When I serve the Executives, they don't control what I say, but when I'm in their presence, they control what voice I use. They can make me sound any way they want. They have a variety of voices from which to choose. The one Ryan likes best is the Magic Kingdom voice. It is remarkably cheerful.
"You must be that new girl from Shantytown," I said.
He frowned. I think he felt insulted because he thought I was calling him a girl. I was disappointed that he didn't recognize the very speech he had delivered to me not long after I began work as a Servant. Granted, he had said it to me six years before, and a lot had happened since then. But I had hoped he would recognize the derogatory term. Shantytown was the name he and his fellow Executives had used for Olympia's sister vessel, Titania. Titania had once been as grand and glorious as Olympia, until Ryan's father, Baylor Charmayne, pirated as many of her supplies as he could get his hands on — and then blew her up with two hundred thousand people aboard.
My parents were among the people who died on Titania. I wasn't there, because I had come to Olympia to work as a Servant. I was attractive enough to please their eyes, and I was willing to undergo the modifications. I had hoped to earn enough credits to move my parents to Olympia.
Those first cycles as a Servant, I stood behind the banquet tables in the home of Baylor Charmayne and reacted instantly and smoothly to the needs of his uber-privileged guests. My face was deadened so I couldn't show any expression. That's so I wouldn't offend them or make them uncomfortable by looking shocked, grieved, angry, amused, or annoyed by anything they said or did when I served them. If we are serene and our voices are pleasant, they can concentrate on the very important work they do. They can relax during their leisure time and forget about the multitude of responsibilities with which they are burdened.
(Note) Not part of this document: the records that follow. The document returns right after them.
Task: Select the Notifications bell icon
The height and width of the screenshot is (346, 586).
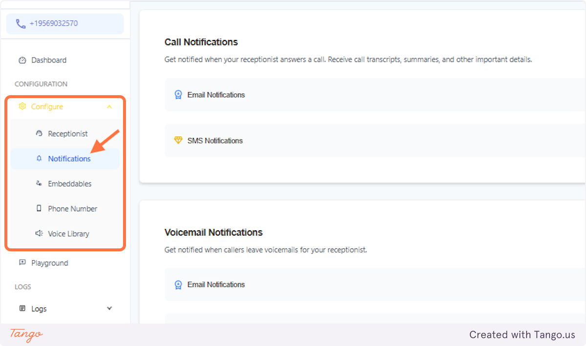Action: 39,159
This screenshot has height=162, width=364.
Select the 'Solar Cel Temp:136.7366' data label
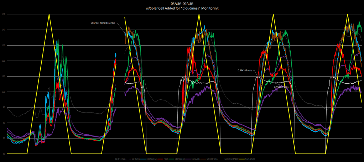(103, 23)

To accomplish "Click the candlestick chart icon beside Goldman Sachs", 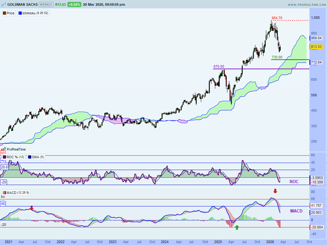I will point(4,4).
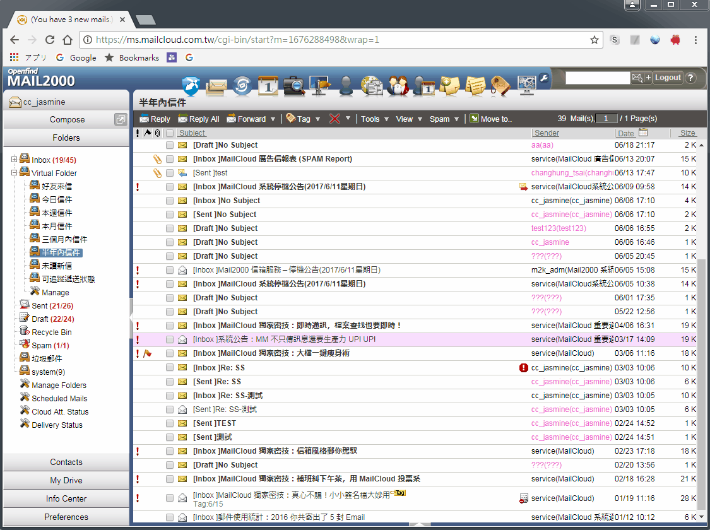Open the Forward dropdown arrow
Image resolution: width=710 pixels, height=530 pixels.
(x=273, y=119)
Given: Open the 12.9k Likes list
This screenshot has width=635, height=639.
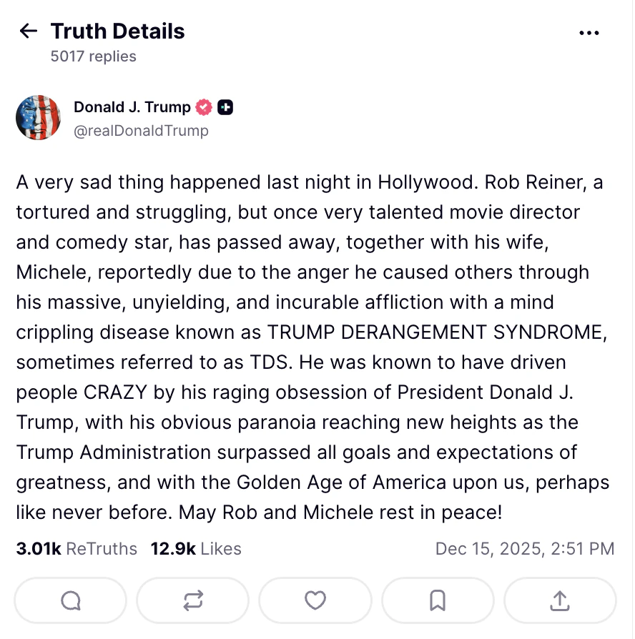Looking at the screenshot, I should (x=195, y=549).
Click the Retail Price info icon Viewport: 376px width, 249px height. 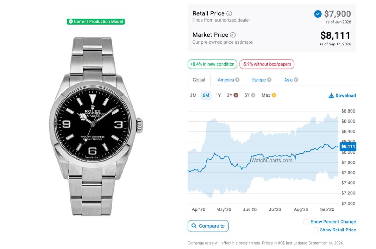(x=229, y=13)
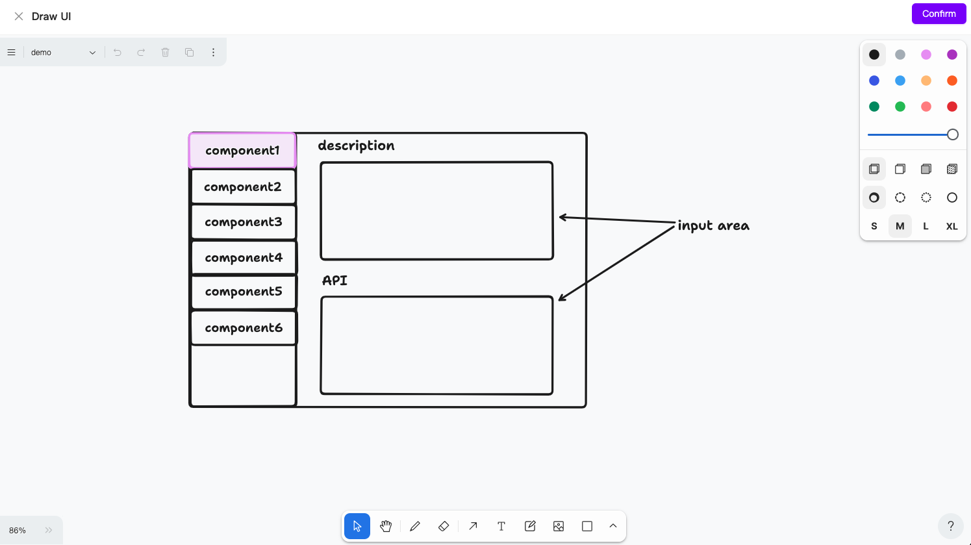Select the Eraser tool
Image resolution: width=971 pixels, height=545 pixels.
444,526
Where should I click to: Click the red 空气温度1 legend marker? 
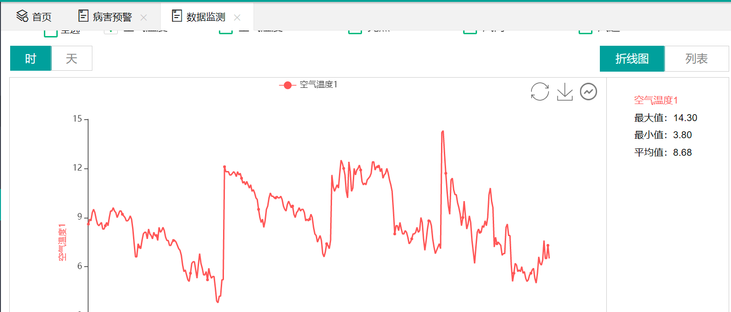point(287,85)

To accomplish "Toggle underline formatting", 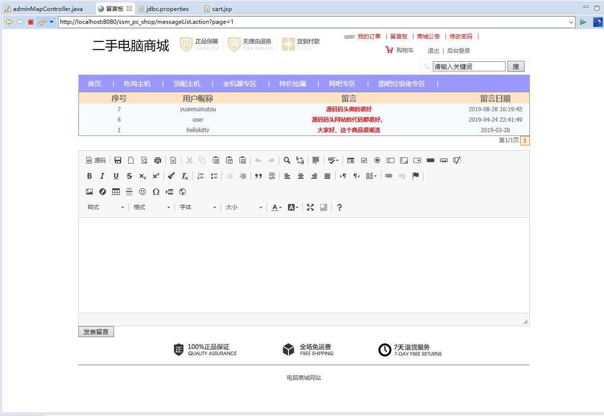I will click(x=115, y=176).
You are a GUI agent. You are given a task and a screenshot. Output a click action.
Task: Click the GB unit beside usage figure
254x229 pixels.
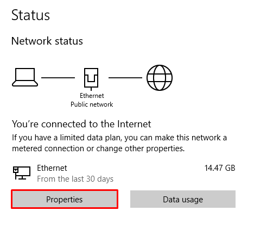(x=230, y=168)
Ryan behaved himself while his clan elders were watching, but he eventually cornered me in a service tunnel after one of my work cycles. He believed himself to be handsome, because he was tall and athletic, and he had lustrous black hair. The Charmaynes were well known for their great hair. But his charm did not persuade me, so he was forced to pin me against the wall. He couldn't grope me, because my uniform was too stiff, the material too thick. So he bit my lip until it bled.
While a doctor was patching my lip, I used one of my secret modifications to link in to the communication network and call my parents on Titania. That's when I found out Titania wasn't there anymore.
Six years later, I held Ryan in my tentacles among the shadows in Lock 212. I placed my gloved hands on either side of his face. It must have felt like a caress — the gloves are supple, though they can withstand void conditions. "How about a kiss, little Shantytown girl?" I said with my Magic Kingdom voice. "You're not going to say no, are you? Shantytown girls who say no can find themselves on the wrong side of an air lock."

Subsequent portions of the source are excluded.